## Instructions for the task
Emit the line that holds "You are a GUI" and all lines following it through the end of the data, verbatim, and nothing else.

## Items from a dataset
----------------
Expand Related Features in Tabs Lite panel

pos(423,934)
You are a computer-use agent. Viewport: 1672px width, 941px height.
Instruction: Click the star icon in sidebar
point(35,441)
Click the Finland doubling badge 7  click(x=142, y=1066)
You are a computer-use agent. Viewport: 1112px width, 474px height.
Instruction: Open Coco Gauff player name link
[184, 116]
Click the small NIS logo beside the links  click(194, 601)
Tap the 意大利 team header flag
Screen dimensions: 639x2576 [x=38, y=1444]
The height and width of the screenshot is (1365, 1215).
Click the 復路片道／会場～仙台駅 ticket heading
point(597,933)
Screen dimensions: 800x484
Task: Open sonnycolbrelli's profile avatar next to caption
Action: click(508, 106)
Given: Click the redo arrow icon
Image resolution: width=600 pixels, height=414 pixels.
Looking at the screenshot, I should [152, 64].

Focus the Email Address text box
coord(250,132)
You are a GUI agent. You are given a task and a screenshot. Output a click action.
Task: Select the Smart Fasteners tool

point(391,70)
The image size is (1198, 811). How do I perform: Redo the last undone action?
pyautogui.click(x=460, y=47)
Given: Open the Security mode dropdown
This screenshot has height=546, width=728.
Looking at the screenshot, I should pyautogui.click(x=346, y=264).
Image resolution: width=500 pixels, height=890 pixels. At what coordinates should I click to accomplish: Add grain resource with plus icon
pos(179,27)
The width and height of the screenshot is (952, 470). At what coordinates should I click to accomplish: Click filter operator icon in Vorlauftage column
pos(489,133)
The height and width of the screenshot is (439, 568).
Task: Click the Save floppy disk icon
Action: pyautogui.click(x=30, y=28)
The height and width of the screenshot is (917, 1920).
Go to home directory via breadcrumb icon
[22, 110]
----------------
## Response box
You are a GUI agent. You are given a task and a screenshot. Output a click action.
Task: Select the Smart Fasteners tool

point(391,70)
The image size is (1198, 811). How do I perform: Redo the last undone action?
pyautogui.click(x=460, y=47)
Given: Open the Security mode dropdown
This screenshot has height=546, width=728.
Looking at the screenshot, I should pyautogui.click(x=346, y=264).
Image resolution: width=500 pixels, height=890 pixels. At what coordinates should I click to accomplish: Add grain resource with plus icon
pos(179,27)
The width and height of the screenshot is (952, 470). At what coordinates should I click to accomplish: Click filter operator icon in Vorlauftage column
pos(489,133)
The height and width of the screenshot is (439, 568).
Task: Click the Save floppy disk icon
Action: pyautogui.click(x=30, y=28)
The height and width of the screenshot is (917, 1920).
Go to home directory via breadcrumb icon
[22, 110]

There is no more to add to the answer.